Whereas using homogeneous coordinates, i can do:

M = scale * rotate * translate
for each point
Multiply point by M
end for

Am i right about that?

Alfonse_Reinheart · May 9, 2011, 3:00am

So, basically homogeneous coordinates help us do all transformations using a single matrix(4x4 in case of 3D points/vectors).

Yes and no.

Everything Dark Photon said was mathematically true, except for the fact that he called them “Homogeneous coordinates.” This isn’t the technically correct term.

What he’s describing are Affine transformations. By adding an extra coordinate, you are able to perform translation operations with matrix multiples.

Homogeneous coordinates are a way to handle projective geometric spaces easily. These are non-Euclidean geometries that represent non-linear projections, like a perspective projection.

Now, they also use an extra coordinate. The transformation between a Cartesian coordinate system and a Homogeneous one is done by dividing all of the components of the Homogeneous coordinates by the last coordinate.

Note that if the last coordinate is 0, this division is impossible. This represents a point that is, in projective space, at infinity. Homogeneous math still works on these coordinates, but they cannot be transformed back into Cartesian coordinates.

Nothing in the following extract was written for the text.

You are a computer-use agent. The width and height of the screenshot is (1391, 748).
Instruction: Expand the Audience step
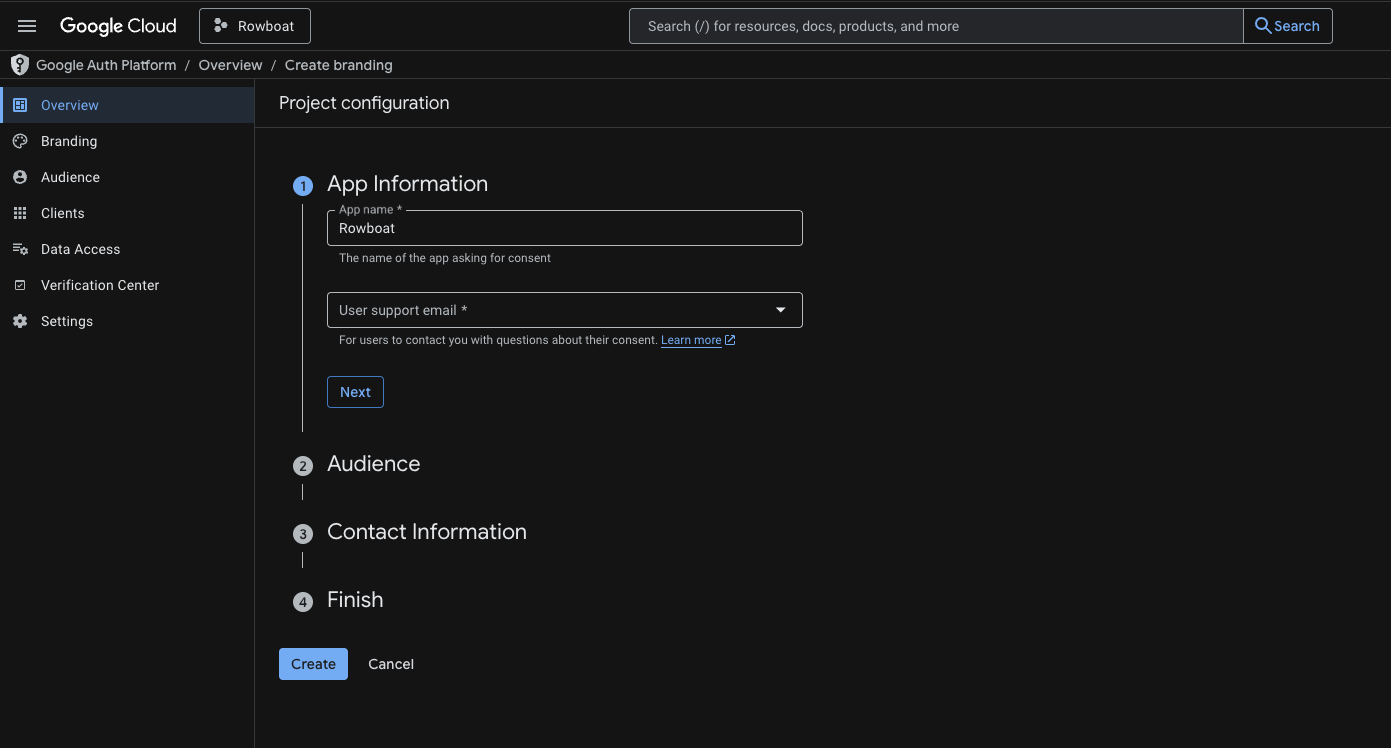(x=373, y=464)

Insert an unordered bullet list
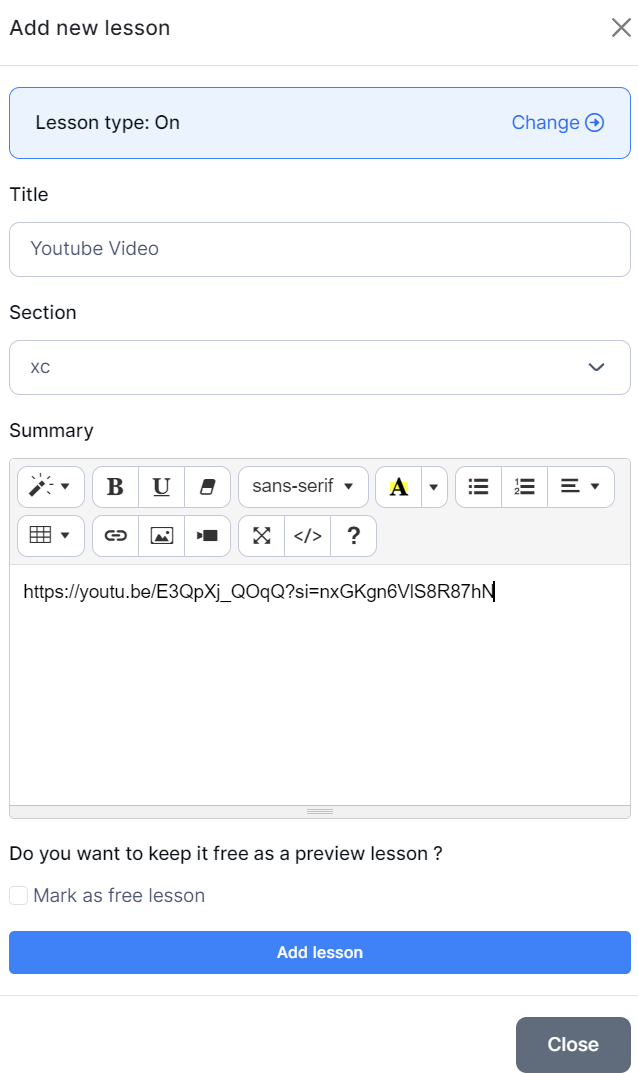pyautogui.click(x=478, y=487)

In general, the way it works in the graphics pipeline is that you perform an affine multiplication of your positions by a matrix that transforms them into a space relative to the viewing region. Then you affine transform those positions into a homogeneous coordinate system with the use of a perspective projection matrix.

So the whole time, you’re using 4D positions. It’s just that they don’t become homogeneous coordinates until the final transformation.

Dark_Photon · May 9, 2011, 4:24am

Yes, you’ve got it.

Dark_Photon · May 9, 2011, 4:37am

I don’t know what pure math guys call it, though colloquially homogeneous coordinates in 3D graphics is synonymous with 4-vectors and 4x4 transforms. The OpenGL Red Book among others refers to them as such:

So sounds I am using the the term homogenous coordinates properly. They support both affine transforms (e.g. translation) as well as projective transforms (e.g. perspective).

Mukund · May 10, 2011, 6:41am

Thanks a lot Alfonse Reinheart and Dark Photon.